What you will do |
Scan the records for the string "circle"; copy each line where it occurs.

Source data |
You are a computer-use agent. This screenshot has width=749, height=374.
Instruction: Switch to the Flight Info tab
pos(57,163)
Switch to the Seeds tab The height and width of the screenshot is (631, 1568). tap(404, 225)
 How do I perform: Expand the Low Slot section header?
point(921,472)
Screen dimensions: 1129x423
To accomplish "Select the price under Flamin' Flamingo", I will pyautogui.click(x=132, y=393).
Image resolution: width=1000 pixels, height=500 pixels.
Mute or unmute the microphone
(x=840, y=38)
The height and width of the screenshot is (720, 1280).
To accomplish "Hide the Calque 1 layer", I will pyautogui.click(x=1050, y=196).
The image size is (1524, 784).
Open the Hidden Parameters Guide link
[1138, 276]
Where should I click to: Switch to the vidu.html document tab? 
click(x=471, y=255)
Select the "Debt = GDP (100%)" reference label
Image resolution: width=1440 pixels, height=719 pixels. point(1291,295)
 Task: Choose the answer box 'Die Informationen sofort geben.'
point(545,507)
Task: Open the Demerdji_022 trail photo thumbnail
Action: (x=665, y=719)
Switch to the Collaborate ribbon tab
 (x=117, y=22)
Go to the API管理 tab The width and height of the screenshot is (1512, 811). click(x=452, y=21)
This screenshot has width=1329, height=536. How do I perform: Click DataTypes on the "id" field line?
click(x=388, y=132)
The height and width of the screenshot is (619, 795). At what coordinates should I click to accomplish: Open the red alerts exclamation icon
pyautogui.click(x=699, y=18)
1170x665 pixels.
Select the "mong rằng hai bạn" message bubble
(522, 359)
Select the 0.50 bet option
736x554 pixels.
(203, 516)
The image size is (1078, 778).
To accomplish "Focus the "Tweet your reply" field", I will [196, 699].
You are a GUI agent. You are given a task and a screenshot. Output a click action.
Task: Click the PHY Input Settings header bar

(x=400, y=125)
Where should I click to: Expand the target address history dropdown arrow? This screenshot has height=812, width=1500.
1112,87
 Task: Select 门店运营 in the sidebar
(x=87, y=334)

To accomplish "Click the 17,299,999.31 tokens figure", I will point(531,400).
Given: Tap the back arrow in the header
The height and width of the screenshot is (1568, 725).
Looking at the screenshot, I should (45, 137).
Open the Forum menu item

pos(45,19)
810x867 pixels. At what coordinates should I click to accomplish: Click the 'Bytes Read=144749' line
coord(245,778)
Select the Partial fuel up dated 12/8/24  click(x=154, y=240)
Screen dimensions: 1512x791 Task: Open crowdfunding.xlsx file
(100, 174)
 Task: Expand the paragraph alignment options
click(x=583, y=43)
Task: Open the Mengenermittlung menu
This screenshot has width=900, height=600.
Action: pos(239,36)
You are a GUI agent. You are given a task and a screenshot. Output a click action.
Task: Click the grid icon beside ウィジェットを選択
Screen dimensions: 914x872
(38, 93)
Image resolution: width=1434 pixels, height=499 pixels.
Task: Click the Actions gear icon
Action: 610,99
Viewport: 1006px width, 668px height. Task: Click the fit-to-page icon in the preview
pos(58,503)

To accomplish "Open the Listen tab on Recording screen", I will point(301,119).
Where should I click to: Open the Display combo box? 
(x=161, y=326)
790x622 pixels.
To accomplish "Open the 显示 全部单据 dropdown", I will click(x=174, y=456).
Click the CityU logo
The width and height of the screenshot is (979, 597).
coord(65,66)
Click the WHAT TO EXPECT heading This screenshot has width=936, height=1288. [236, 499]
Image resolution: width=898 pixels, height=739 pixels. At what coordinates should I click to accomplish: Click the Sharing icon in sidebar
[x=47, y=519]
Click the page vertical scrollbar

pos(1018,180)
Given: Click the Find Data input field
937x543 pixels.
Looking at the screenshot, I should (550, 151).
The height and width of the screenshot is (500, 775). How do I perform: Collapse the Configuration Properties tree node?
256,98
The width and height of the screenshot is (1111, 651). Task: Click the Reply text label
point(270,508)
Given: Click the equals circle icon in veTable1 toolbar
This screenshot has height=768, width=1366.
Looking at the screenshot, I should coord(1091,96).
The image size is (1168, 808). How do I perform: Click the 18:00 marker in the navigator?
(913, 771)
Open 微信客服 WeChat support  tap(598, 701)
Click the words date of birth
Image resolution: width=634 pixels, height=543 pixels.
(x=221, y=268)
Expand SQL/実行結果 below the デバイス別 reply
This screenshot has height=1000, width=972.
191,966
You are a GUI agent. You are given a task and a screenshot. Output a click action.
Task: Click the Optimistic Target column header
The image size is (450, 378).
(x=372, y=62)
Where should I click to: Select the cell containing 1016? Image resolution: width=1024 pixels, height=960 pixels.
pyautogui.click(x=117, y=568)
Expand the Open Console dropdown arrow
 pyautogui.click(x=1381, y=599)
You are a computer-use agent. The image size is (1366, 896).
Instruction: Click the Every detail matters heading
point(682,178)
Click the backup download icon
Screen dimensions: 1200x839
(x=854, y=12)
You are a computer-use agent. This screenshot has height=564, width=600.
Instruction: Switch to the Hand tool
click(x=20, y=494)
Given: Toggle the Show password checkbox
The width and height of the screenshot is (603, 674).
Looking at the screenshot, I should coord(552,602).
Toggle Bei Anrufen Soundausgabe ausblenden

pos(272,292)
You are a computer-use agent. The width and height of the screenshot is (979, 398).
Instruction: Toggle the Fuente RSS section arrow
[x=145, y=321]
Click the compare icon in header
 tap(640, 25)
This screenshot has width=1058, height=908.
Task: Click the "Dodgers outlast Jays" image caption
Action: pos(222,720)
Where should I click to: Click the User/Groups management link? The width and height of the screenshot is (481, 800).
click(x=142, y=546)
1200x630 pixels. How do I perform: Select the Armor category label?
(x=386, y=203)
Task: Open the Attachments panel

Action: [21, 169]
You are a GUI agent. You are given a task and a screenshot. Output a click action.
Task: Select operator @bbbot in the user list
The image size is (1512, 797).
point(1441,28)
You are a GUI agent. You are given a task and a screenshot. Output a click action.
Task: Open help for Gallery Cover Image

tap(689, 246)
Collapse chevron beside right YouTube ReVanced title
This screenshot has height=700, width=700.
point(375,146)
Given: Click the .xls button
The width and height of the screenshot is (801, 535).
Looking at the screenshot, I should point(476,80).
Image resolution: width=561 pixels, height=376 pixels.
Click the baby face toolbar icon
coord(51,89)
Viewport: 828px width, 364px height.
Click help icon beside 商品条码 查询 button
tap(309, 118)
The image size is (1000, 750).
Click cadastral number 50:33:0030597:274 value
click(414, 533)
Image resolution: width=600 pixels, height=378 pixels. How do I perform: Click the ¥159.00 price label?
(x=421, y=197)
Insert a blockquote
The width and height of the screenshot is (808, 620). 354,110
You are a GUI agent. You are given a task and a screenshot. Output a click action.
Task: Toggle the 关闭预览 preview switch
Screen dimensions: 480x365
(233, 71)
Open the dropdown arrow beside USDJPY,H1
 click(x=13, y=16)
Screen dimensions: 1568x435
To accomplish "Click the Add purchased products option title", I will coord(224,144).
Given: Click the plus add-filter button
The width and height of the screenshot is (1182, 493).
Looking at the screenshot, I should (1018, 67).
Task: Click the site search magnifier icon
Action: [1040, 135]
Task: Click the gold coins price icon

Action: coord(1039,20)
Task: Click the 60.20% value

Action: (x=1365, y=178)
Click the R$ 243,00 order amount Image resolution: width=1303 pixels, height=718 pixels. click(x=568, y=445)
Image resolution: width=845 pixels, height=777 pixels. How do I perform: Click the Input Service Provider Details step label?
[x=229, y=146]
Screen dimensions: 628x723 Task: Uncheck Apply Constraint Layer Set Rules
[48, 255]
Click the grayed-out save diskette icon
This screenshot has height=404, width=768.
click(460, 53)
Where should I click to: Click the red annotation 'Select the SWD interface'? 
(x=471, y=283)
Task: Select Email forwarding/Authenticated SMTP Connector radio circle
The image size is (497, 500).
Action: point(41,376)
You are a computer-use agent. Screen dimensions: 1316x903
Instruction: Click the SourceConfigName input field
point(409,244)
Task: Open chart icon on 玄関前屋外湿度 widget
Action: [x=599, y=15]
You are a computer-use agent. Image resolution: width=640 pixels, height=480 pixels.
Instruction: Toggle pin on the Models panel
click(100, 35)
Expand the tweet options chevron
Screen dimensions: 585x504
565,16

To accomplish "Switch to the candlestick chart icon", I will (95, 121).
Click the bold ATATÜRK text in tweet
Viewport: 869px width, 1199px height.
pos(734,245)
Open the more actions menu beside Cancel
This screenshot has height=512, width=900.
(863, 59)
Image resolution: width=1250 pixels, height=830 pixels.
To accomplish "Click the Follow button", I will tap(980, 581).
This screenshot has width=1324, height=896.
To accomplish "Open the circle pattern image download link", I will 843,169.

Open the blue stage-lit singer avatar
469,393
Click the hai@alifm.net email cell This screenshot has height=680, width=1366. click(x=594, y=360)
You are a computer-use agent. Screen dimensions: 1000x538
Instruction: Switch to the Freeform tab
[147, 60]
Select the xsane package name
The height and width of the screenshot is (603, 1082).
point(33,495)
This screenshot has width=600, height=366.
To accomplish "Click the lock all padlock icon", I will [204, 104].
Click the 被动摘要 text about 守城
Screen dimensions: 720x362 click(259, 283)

Answer to this exercise |
Given: Click the equals circle icon in veTable1 toolbar
Task: Select Email forwarding/Authenticated SMTP Connector radio circle
To accomplish "Open the circle pattern image download link", I will 843,169.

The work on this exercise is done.